Jump Right into Class Time
When the bell rings, class starts. I begin direct instruction immediately without wasting time on housekeeping chores or waiting for stragglers. It took students a few days to get accustomed to starting class immediately, but they soon adjusted and late arrivals stopped being an issue. I take attendance while students are working, and I sometimes set a timer to go off a few minutes before the end of class if there's other business to take care of.
Starting right on time sets the tone for the class and takes advantage of prime teaching time. Let's say on average students take three minutes to settle in. If the school year is 180 days, that's 540 minutes—nine hours of teaching time!
Strike a Bargain with Students
In the past, when a student showed up without a pen or book or paper, I used to spend a few minutes chastising him or her for coming to class without the right tools before eventually lending them the pencil or book they needed. When class ended, the student was usually out the door with the borrowed item before I could remind them to return it.
Now, I make a silent trade without wasting class time needling the forgetful student. The student gets whatever he or she needs, and I get one of their shoes. I used to trade for watches or phones, but nothing works as well as a shoe to ensure that I get my pen back. Students may roll their eyes and sigh, but they prefer the trade to being reprimanded for a simple mistake.
Keep Them on Their Toes
I always made a real effort to call on as many students as possible during the class period. But I noticed that once a student answered a question, he or she often felt free to disengage from the rest of the discussion and let their mind wander. If you think I'm kidding, watch the surprised response you get from a student you call on two or three times in succession. Some students even protest; they'd already answered a question, so why was I calling on them again? This strategy keeps students on their toes to see what will happen next. Will I call on Jackie for a fourth time or shift my attention to someone else?

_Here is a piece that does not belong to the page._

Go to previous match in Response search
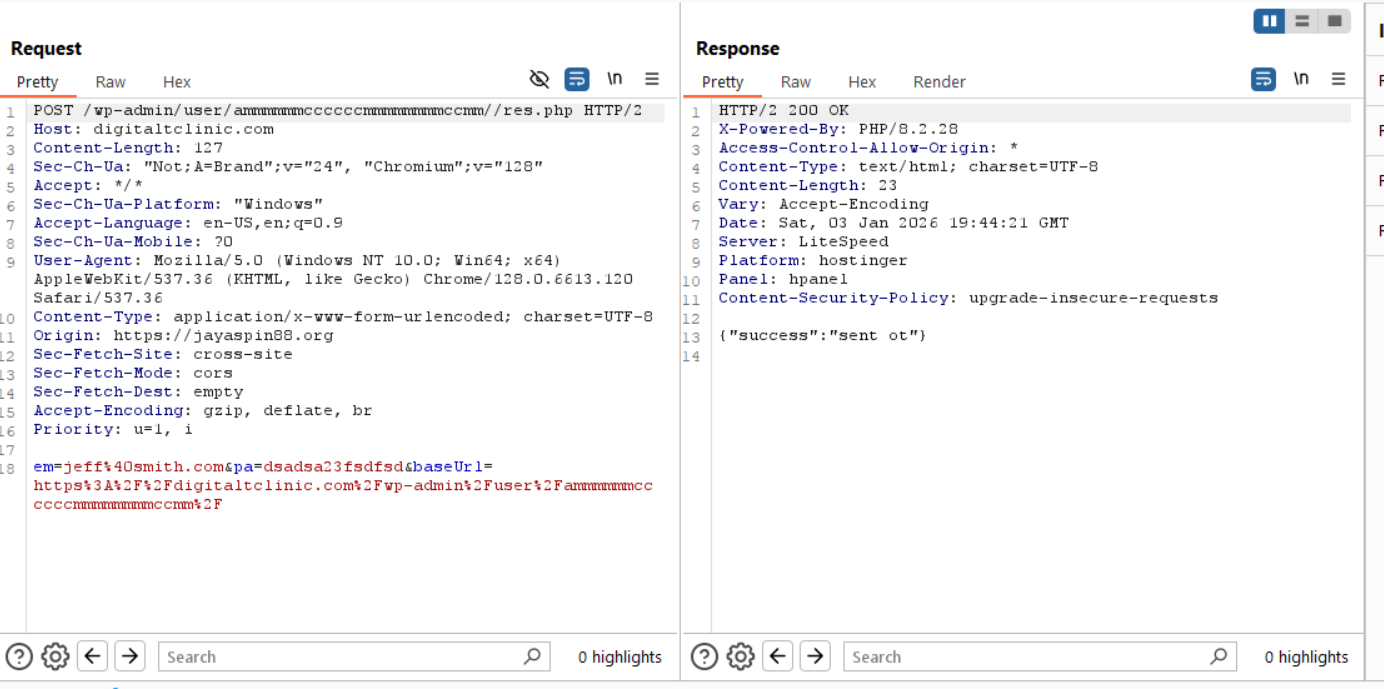Image resolution: width=1384 pixels, height=689 pixels. click(x=778, y=656)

It's important to note that this technique is only successful if it's lighthearted and kids know you're not trying to embarrass them. This isn't to grill students for the answer; if they don't know it, move on.
Ask the Same Questions
When a question is answered satisfactorily, I often circle back to it to check for understanding and reinforce important ideas or concepts. For example, 10 minutes after an essential point is made, I might ask again, "Wait—tell me again how we know that Boo Radley cares about Scout and Jem?" or "What did we say this story's point of view is?" Students learn that answers aren't simply filed away, never to be considered again, and they continue to be part of the day's learning process.
Don't Address Problem Students during Class
Dealing with problem behavior—a student snoozing with their head on the desk, mumbling under their breath, texting, etc.—requires a delicate balance. Stopping the lesson to correct this behavior certainly gets that student's attention, but it also gets everyone else's attention as well, interrupting the class and sometimes leading to a brief altercation.
When I notice a problem behavior, I walk over to the student, bend down, and speak courteously and quietly so only the student can hear what I'm saying. "Annie," I might whisper, "please put your phone away." Or "Evan, can I talk to you for a second in the hall?" This action removes the student from center stage and makes it easier for him or her to adjust the behavior. You may not feel like being courteous when a student disregards your class rules, but it's a very useful skill to employ to keep a small infraction from escalating into a much larger issue.
Like all classroom management skills, these tips don't work with all students all the time. Acquiring new and different classroom management skills and modifying the ones we have is an ongoing process. A good teacher keeps plenty of tools in their kit because where one doesn't work, another might.